Loebsack also praised Culver and Leach for their public service in and out of office. There was a little irony, as Loebsack had ended Leach's 30 year congressional career with his 2006 upset win. But Leach was affable toward his former rival.
“When Congressman Loebsack was introduced I almost applauded more loudly than people thought possible,” said Leach, now head of Harvard's John F. Kennedy School of Government, “because he made possible my job change.”
Jim Leach
Leach seemed relieved to have moved to academia, and offered words of caution about modern political culture. “There is a sense increasing in America that maybe the best and the brightest are not being attracted to public life,” he said, “and that's something we need to think through very deeply.”
“American politics is to an overwhelming extent today about salesmanship,” said Leach, noting that both Hoover and Wallace were multi-talented men in the tradition of Thomas Jefferson. “Increasingly, America is a place where success is measured by advancing personal ambition, rather than serving others” as Hoover and Wallace did, he said.
Former senator Culver focused his remarks more on Wallace than on his own career.
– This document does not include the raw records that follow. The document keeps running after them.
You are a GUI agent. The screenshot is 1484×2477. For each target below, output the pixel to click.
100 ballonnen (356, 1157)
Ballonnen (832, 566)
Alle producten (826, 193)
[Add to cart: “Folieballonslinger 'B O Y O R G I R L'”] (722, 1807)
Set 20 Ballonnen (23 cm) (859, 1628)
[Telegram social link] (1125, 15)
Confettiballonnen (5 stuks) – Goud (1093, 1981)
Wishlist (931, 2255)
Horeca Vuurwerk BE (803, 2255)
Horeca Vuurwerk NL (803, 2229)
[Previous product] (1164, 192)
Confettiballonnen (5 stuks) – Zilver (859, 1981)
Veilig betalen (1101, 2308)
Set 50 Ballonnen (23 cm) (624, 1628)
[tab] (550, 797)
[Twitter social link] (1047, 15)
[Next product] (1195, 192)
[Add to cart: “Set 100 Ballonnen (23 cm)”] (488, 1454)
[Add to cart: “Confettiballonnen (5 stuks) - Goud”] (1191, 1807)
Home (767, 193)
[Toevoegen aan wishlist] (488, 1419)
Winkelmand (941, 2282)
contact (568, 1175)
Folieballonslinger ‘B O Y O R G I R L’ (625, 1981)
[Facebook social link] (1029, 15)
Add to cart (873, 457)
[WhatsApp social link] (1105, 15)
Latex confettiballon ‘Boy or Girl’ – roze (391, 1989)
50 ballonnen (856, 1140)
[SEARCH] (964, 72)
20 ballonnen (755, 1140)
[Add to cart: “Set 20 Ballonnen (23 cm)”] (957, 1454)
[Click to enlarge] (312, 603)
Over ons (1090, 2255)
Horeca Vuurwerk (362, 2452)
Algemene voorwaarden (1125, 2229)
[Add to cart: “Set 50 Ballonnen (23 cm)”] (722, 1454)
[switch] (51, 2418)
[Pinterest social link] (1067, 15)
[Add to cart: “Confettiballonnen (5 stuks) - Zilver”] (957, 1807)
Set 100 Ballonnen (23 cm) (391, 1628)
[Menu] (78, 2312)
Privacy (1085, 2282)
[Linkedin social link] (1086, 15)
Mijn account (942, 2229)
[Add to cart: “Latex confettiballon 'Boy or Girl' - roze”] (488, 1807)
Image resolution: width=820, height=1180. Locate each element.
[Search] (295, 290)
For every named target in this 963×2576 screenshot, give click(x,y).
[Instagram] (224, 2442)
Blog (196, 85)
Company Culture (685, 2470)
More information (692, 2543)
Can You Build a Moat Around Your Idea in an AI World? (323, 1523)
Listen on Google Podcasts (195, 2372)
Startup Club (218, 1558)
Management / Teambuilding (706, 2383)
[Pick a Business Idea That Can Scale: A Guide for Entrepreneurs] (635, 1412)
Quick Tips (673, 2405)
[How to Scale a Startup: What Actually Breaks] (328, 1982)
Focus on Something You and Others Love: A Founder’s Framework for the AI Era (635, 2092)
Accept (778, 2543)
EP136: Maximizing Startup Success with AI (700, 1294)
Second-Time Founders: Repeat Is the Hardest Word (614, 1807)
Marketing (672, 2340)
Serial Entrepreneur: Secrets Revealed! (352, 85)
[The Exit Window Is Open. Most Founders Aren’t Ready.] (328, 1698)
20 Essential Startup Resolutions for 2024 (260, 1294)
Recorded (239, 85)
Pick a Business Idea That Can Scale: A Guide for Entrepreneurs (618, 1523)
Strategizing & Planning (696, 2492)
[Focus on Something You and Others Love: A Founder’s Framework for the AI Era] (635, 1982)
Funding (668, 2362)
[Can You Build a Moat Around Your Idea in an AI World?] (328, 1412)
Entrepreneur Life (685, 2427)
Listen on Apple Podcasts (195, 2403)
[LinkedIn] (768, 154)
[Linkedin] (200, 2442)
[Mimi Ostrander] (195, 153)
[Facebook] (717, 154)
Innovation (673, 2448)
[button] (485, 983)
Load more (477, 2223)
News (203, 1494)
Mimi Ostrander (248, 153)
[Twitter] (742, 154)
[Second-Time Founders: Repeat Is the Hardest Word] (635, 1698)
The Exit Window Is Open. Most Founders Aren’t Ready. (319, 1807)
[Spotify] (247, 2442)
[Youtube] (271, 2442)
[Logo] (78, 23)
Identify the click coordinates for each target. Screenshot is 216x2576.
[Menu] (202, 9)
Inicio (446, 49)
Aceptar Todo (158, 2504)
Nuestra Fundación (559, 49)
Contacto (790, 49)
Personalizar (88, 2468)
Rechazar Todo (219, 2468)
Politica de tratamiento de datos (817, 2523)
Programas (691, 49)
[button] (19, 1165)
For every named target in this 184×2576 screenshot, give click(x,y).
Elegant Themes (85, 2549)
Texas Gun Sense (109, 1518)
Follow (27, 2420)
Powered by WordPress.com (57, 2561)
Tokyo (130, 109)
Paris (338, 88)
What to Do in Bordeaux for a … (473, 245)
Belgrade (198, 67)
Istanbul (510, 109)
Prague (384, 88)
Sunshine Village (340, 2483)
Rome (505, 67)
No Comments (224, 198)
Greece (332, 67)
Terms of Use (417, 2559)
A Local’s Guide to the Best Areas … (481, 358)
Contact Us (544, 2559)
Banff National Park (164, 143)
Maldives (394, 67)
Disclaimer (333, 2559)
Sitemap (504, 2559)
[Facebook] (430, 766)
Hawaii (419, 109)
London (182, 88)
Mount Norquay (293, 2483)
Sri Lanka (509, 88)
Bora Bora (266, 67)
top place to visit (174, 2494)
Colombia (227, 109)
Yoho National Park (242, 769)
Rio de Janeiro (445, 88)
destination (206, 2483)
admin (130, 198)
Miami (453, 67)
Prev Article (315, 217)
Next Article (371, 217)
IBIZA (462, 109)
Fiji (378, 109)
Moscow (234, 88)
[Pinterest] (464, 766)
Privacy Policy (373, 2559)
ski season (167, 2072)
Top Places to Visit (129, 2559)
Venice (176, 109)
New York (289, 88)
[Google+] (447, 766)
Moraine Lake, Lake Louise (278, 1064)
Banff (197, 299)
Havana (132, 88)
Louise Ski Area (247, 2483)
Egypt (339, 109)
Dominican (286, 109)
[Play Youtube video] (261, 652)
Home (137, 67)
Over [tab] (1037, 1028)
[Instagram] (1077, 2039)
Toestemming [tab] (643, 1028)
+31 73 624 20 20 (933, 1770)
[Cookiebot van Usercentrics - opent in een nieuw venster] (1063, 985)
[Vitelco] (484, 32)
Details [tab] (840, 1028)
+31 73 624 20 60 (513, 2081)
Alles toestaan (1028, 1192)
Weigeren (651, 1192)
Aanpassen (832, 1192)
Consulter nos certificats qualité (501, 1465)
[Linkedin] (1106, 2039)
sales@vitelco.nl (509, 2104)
He said the occasion of Wallace's death in 1965, during his own first term in Congress, inspired him to become Wallace's biographer.
“Wallace had been out of public life 15 years, and he was so controversial in 1950 that he's been written out of history. He'd become a non-person,” said the former senator. “I became very curious. I was struck by what an extraordinary life he'd had, and I decided some day I wanted to write his story. It was important to him and the world to give him a more appropriate place in history.” That story was finally published 35 years later, and was recently produced for television by PBS.
“The next Wallace or Hoover or Borlaug or Culver or Leach or Ponseti may be in an Iowa classroom today,” said governor Culver, as the ten 2008 interns in The Borlaug-Ruan Program were introduced. The governor's speech offered no unique remarks about the former senator, other then his saying “my father” as he named the three honorees.
“I cannot think of another experience that has shaped my life to that extent,” said former program participant Curtis O'Loughlin of his internship in India. O'Loughlin will graduate from the University of Iowa College of Medicine next month.
Other prominent guests included former governors Bob Ray and Terry Branstad, former congressman Mike Blouin, most of the statewide elected officials and legislative leadership, University of Iowa President Sally Mason, and former Ambassador Kenneth Quinn.